I stripped the glove and threw it down. Its material had impossibly burned to the point where any longer exposure to the grinder with the object in my hand would have resulted in an injury a whole lot worse than the mere serrated marks I already had. I shone the Maglite on the wheel. Where I’d touched the artifact to it, the wheel was melted. The artifact wasn’t melted, although it smoked a bit, I guessed because it wasn’t hot. The object had somehow bit into the wheel a good half inch, reacted to that, and burned my glove and then the wood of the door.

With a chisel and two steel picks, I pulled the artifact out of the door. The cheap set of fireplace tongs I’d replaced were nearby. Very gingerly I pulled the artifact from the wood, grabbed it with the tongs, and moved very slowly to put it back into the box. I then threw the straw-like stuff inside over it and closed the aluminum lid until it clicked. I sat on the box, directing my light toward the hole in the door. How would I explain that, unless I made a plug to put into it? Either way, I knew that my days of experimenting with the object had to stop or I was going to hurt myself badly, or worse. Once again, the object hadn’t obeyed the laws of science I knew to be true. There was simply no way an object, no matter what element it was made of, could literally melt a whirling stone wheel and then not have residual heat emitted in gobs. And then the only heat had been generated by the object itself but even that had been minimal. The wood was still smoking when I pulled the object from the hole, but the object itself could easily have been once again, handled without any protection…at least from burns.

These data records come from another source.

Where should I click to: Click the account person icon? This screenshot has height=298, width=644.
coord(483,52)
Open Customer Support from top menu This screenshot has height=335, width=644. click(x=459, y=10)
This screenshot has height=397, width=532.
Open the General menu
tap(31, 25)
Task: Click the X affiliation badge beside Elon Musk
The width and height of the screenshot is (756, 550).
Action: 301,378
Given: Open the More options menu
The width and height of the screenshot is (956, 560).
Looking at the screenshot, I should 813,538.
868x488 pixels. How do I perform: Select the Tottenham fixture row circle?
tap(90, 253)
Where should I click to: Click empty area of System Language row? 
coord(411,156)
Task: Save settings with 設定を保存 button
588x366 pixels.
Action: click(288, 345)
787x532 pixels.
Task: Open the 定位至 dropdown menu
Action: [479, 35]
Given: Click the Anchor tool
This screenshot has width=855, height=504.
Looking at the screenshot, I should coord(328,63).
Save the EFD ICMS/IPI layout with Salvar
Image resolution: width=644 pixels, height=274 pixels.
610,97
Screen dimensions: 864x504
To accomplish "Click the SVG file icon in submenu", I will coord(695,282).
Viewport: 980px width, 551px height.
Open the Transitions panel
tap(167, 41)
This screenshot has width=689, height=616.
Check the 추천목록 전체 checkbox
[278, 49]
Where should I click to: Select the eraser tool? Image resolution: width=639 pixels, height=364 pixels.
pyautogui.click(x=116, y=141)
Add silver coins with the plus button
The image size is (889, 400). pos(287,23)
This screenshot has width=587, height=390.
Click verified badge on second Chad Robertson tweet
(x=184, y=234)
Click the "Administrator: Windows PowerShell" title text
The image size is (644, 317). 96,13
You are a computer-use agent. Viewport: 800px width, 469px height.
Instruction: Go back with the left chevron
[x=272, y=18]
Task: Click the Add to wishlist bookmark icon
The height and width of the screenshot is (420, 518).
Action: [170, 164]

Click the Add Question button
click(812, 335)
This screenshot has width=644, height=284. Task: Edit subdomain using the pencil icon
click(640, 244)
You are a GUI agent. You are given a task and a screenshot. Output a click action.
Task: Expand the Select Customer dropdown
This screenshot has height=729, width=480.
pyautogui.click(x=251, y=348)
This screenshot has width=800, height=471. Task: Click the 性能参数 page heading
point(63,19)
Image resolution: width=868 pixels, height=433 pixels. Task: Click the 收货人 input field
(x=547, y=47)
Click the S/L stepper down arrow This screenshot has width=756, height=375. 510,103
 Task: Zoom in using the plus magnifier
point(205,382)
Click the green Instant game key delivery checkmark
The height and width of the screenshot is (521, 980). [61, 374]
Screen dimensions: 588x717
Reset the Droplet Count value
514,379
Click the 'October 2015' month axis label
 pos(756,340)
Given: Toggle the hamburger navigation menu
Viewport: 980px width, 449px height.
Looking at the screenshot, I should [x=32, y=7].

Whatever was on the tape I was going to listen to was less of a threat than the potential of what the box seemed to hold in reserve, or at least so I hoped. I hung up the light, opened the door to air the place out, and then stood by for a while until all the smoke seemed clear. I had time to wonder about how I’d become so engaged with some of the most powerful people in the world and how the ‘toys,’ devices, and objects they ran into could cost a new guy his life. I was the FNG being put out on the point, time after time, and that thought didn’t make me feel comfortable.

Guys on the point didn’t live real long, or at best came home in pieces.